The sun had fallen into New Jersey by the time we hit the path along the river. The George Washington Bridge was glistening through the evening’s summer haze. It towered over us as we drew near, illuminated from lights within, shining a brilliant bone white. I love that bridge.
It reminds me of the first time I drove into New York City from Syracuse with Smokey Junglefrog, my college band, to play The Nightengale. I really hadn’t spent any time in the City at that point, so looking down the Hudson at the mighty skyline of Manhattan was so big, so exciting, so frightening. Years later, moving here with my brother, we drove in from Upstate over the GWB and into Hell’s Kitchen. I had the same feelings: so big, so exciting, so frightening.
The first book I read in New York was William Baldwin’s “Another Country,” in which the jazz drummer protagonist leaps from that very bridge. Whenever we go for long bike rides, it’s out and over the GWB, up through the Palisades to Piermont, NY, and back. The Lincoln Tunnel may be the functional gateway to my New York, but the GWB is my spiritual gateway.
Anyway, after catching up over sushi with Jon, I rode home, and immediately headed out to Kinko’s to make mailers for next week’s show. Every time I’m there copying pasting and cutting, I wonder about where the mailers go, who sees them, what they do with them. So much love and labor goes into each one. Each one says something about where I am, or have been, in and around that show. They’re snapshots of a moment. I keep wanting to create and online exibit of them, but there are so many now, and are maybe only interesting to me.

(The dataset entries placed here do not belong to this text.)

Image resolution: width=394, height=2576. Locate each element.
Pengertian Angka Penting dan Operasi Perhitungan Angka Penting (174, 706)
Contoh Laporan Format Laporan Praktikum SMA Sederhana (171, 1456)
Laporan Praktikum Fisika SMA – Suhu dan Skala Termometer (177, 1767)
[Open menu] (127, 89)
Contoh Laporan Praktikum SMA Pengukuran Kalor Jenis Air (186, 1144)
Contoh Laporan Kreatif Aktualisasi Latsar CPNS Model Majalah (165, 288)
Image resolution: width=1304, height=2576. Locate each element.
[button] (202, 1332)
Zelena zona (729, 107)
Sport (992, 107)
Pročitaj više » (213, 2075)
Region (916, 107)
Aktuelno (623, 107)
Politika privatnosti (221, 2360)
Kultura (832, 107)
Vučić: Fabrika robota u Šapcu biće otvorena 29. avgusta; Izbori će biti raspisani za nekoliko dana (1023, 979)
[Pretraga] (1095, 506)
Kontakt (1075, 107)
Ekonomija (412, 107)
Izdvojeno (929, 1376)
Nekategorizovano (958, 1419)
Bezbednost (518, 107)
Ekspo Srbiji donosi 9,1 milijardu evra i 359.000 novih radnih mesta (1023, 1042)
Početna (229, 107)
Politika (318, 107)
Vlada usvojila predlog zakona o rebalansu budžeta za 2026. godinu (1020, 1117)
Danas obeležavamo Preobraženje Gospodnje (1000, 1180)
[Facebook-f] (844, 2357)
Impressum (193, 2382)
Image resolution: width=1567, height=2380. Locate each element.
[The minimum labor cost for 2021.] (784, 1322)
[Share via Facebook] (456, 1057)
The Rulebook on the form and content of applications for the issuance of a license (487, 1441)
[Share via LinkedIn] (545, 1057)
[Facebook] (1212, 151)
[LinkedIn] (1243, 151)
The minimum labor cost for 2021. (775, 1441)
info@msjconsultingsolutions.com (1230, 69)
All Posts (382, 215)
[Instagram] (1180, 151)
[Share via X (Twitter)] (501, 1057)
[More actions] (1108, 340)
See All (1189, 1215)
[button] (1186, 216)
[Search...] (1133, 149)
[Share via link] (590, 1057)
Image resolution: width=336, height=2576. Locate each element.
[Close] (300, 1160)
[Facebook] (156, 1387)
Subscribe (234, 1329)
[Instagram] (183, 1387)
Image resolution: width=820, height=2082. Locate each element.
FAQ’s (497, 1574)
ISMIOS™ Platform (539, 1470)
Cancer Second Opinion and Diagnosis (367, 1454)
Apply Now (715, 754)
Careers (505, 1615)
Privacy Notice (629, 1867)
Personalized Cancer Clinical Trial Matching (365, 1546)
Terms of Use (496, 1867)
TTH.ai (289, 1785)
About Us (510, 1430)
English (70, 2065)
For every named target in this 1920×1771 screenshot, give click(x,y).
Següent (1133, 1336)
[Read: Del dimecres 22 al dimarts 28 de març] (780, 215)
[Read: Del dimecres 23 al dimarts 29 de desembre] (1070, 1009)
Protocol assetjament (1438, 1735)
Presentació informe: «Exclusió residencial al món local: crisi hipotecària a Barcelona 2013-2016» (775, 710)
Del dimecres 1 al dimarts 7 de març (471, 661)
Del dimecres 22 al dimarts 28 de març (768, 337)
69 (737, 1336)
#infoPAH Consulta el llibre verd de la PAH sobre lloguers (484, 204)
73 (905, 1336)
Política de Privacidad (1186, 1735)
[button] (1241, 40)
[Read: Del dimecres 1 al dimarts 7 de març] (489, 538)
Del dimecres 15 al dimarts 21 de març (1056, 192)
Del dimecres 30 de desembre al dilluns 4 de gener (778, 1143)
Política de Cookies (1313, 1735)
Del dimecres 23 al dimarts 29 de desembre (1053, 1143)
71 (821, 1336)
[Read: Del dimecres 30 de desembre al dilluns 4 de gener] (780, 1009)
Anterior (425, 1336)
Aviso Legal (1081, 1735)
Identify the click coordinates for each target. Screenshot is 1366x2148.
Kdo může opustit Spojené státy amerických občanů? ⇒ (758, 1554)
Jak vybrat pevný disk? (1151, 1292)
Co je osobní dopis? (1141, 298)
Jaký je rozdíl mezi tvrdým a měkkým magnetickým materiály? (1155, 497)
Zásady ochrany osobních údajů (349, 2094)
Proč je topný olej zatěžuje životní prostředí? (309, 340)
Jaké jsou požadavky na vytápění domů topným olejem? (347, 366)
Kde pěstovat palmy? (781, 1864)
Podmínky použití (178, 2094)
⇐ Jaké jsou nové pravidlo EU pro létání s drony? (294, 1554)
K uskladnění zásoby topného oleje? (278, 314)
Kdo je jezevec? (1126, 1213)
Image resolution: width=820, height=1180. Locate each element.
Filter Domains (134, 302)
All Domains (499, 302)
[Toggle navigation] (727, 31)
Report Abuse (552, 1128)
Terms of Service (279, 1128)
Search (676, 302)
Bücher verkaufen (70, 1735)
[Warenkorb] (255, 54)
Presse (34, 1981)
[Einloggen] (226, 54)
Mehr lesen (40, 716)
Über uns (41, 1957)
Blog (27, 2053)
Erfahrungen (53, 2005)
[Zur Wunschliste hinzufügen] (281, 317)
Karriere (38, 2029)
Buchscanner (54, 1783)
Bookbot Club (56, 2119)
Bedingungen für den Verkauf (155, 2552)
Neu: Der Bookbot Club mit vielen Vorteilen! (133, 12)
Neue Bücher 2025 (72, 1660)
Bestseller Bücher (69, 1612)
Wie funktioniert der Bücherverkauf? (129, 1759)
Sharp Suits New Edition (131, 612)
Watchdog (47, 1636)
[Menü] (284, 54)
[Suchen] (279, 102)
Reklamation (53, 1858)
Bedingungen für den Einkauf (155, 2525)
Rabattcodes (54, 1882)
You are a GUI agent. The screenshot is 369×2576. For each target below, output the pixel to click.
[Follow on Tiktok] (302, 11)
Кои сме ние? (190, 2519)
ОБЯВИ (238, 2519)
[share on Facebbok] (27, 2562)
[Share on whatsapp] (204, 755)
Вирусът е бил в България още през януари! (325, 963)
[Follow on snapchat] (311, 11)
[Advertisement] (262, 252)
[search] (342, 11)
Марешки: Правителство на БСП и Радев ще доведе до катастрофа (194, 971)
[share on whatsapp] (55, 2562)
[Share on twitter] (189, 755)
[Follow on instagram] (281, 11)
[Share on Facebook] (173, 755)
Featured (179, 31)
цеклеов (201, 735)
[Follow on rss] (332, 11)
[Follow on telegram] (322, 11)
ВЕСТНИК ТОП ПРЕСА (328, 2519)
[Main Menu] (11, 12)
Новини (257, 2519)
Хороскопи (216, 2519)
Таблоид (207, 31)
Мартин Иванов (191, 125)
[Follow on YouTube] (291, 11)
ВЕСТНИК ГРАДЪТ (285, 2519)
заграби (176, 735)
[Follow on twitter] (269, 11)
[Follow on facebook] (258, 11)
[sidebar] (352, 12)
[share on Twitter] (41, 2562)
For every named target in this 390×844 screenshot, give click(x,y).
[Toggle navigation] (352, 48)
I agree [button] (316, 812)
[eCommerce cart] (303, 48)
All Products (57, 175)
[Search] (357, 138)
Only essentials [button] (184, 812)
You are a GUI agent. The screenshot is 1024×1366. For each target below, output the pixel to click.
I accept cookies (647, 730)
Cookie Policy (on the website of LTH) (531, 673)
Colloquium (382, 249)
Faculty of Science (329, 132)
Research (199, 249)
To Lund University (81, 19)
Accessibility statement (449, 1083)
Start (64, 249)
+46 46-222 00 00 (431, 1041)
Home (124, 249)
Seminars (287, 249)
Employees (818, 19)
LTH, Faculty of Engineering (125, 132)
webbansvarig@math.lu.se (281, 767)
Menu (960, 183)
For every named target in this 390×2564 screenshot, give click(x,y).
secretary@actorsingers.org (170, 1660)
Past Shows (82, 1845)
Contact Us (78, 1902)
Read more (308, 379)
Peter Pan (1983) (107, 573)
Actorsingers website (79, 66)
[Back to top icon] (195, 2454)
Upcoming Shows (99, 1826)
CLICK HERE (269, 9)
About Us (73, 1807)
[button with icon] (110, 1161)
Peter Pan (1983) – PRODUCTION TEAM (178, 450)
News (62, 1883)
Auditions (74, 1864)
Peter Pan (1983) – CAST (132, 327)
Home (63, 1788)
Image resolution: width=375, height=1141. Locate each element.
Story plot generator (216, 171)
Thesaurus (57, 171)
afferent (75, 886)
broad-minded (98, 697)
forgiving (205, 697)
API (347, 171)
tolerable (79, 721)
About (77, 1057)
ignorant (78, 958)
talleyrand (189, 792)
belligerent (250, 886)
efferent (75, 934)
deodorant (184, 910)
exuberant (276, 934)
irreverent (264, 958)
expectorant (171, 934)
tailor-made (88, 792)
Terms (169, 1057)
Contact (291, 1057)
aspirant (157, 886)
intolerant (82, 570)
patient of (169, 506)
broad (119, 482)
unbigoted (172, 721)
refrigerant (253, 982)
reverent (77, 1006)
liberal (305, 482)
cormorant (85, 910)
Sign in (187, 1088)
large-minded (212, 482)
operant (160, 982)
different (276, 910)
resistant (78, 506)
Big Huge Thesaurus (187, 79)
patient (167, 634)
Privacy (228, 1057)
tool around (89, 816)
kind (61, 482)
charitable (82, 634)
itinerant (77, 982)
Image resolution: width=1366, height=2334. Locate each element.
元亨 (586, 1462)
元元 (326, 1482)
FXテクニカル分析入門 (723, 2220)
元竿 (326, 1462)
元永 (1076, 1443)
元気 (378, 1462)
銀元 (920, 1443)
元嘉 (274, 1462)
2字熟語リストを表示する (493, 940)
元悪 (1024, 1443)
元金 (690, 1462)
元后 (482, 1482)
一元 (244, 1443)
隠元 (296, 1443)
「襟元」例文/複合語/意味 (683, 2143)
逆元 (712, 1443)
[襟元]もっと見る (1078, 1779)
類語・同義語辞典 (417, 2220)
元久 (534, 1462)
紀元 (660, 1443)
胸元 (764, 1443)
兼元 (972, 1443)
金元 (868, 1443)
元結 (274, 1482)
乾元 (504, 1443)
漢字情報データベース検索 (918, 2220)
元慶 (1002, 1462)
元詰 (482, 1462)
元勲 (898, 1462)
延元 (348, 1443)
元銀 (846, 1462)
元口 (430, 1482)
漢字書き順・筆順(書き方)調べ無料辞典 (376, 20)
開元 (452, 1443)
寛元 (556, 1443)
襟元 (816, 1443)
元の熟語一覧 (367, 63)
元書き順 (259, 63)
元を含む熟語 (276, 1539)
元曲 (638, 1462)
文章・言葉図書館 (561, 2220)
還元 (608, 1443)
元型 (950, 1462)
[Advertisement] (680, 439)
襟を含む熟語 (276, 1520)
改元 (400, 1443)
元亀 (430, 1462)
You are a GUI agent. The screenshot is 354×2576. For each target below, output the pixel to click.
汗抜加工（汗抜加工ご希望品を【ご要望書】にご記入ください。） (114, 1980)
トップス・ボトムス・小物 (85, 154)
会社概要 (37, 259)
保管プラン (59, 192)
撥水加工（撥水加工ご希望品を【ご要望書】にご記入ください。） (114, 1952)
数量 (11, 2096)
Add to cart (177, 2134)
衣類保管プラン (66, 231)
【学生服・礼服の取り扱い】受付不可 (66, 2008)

I can also report to you that I’m heading back into the studio with Kevin Sunday night (after the New York City Triathlon) to finish up the “Summer’s Gone” CD single. I’m also buying a guitar this week, a beater to travel with so I don’t break another one (my Martin was the second casualty in three years). And an old friend from high school, Jyl Johnson, found me online, bought my CD, and, by virtue of her connections at the radio station she works for (and a fair dash of kindness) got me a show in Raleigh. Some bands may be big in Japan, but I’m huge in the South. (Clearly, I kid.)
It does seem fitting though: the band I loved in high school when I really began to get fanatical about songs and songwriting and performing — R.E.M. — is (obviously) from the Athens. They turned me on to so much from down there: Dreams So Real, The dBs, Love Tractor, Pylon. In fact, the were my entre into tons of music. If Michael Stipe endorsed ’em, or the band covered ’em, I sought them out: Chris Isaac, Vic Chestnut, Syd Straw, Velvet Underground. And my very first road trip was from Philadelphia to Athen, GA, just to see Wuxtry Records, the 40 Watt, and all of those R.E.M. landmarks. So it’s fitting. And big. And exciting. And a little frightening.